WHAT TO PRODUCE — Could you rewrite the entries below with every "dropdown" replaced by "menu" and everything else unchanged, leaving out the pictures?

EXTRACTED DATA —
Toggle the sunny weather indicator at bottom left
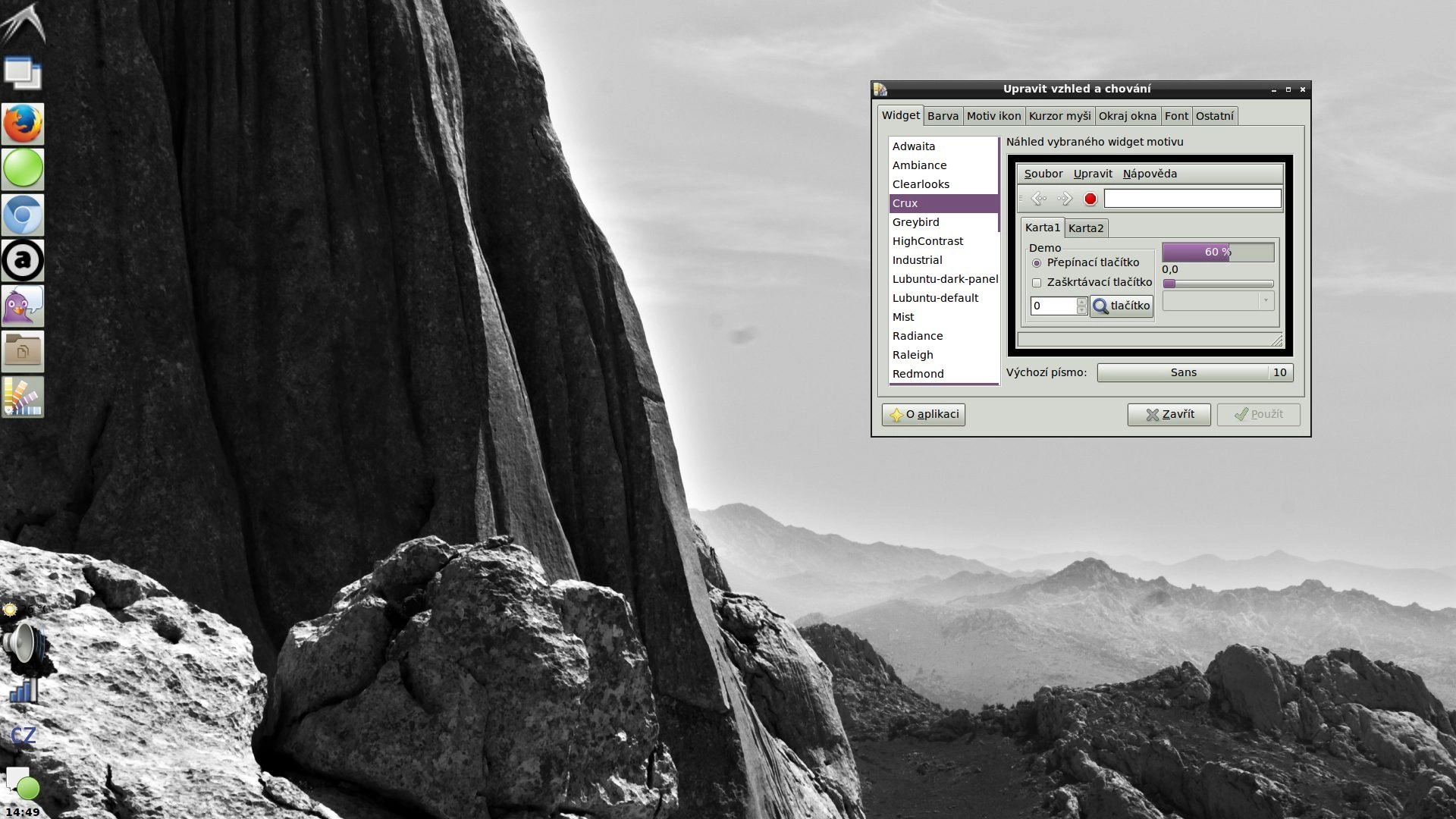Screen dimensions: 1456x819 11,609
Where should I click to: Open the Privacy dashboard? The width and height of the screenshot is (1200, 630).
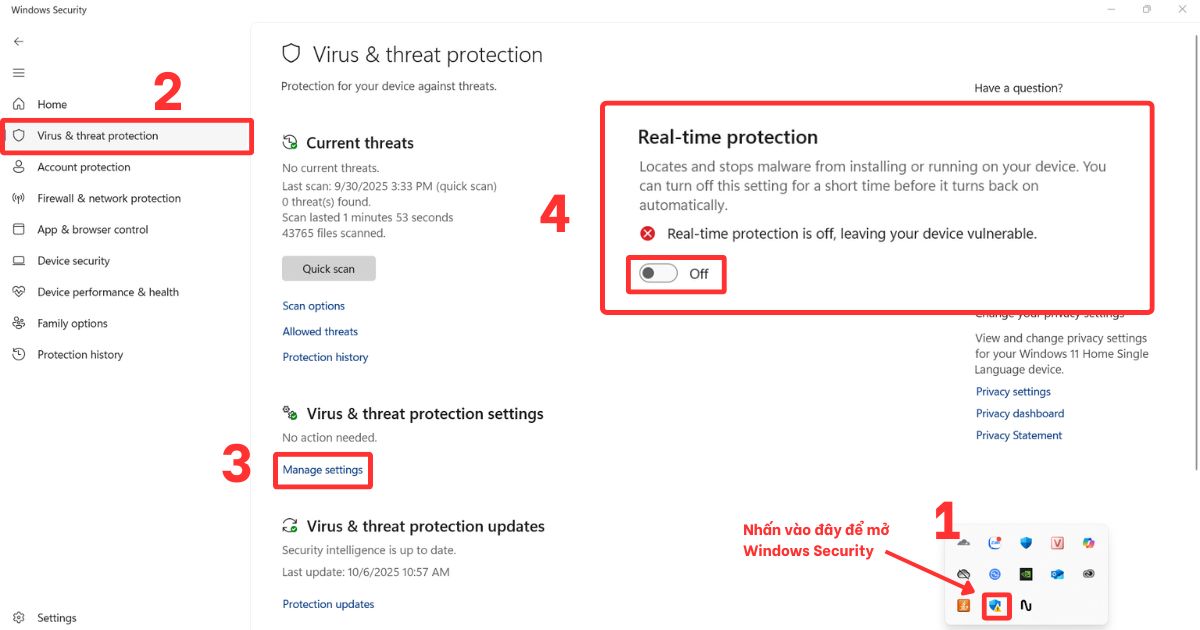coord(1020,413)
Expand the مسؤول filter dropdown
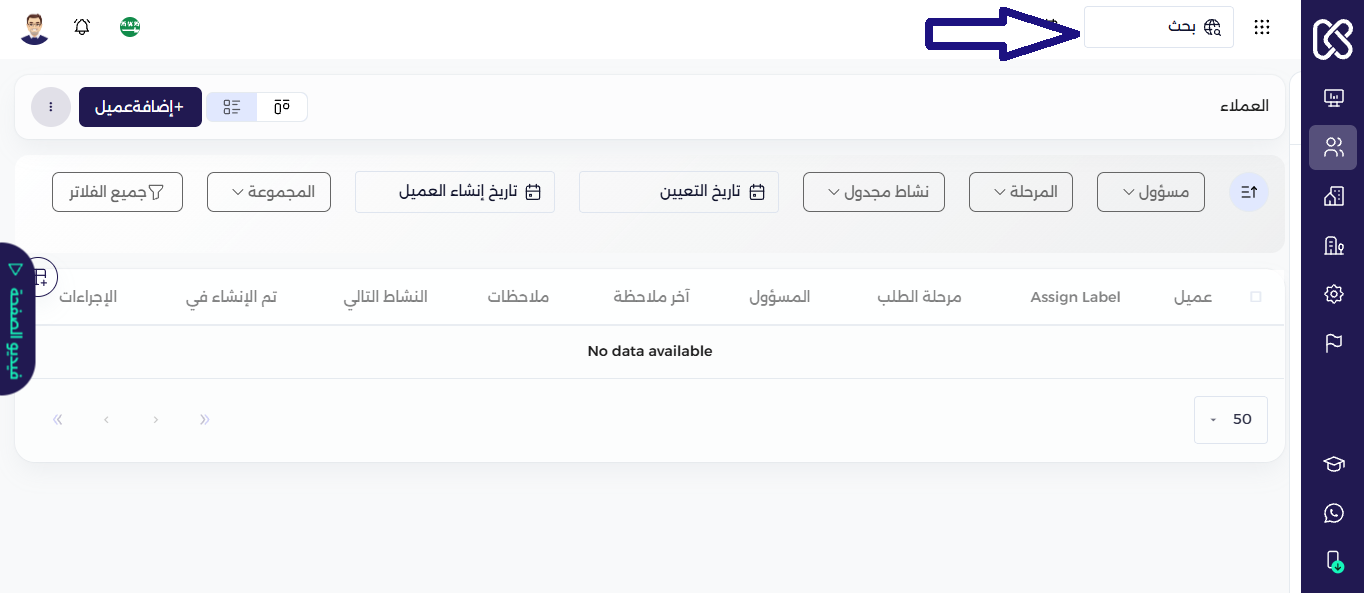The width and height of the screenshot is (1364, 593). [1151, 192]
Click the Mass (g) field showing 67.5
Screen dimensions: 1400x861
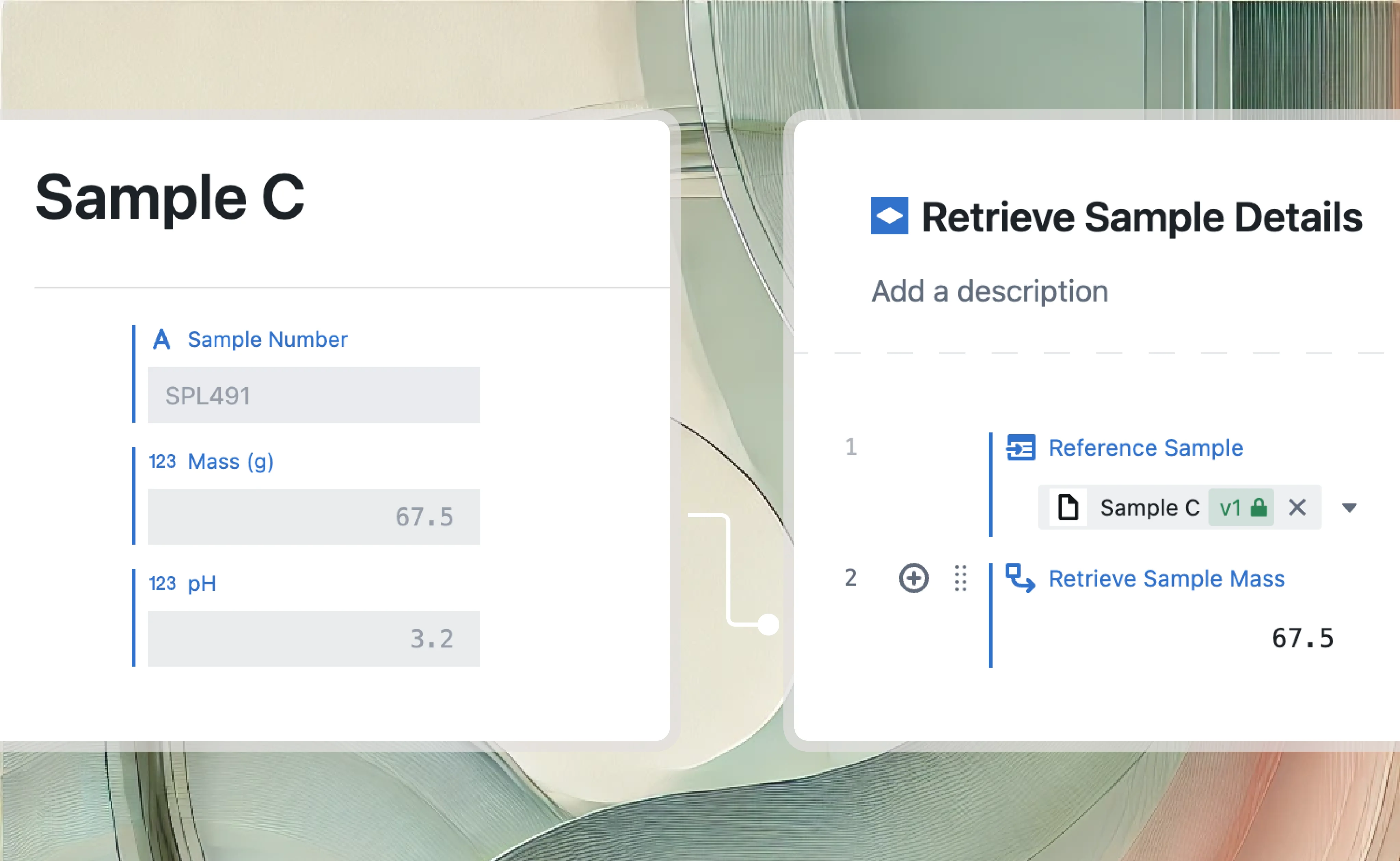[314, 517]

THE OUTPUT —
Toggle the sunny weather indicator at bottom left
Screen dimensions: 1456x819 11,609
Where should I click to: Open the Privacy dashboard? The width and height of the screenshot is (1200, 630).
coord(1020,413)
Expand the مسؤول filter menu
The width and height of the screenshot is (1364, 593). [1151, 192]
Click the Mass (g) field showing 67.5
Screen dimensions: 1400x861
[314, 517]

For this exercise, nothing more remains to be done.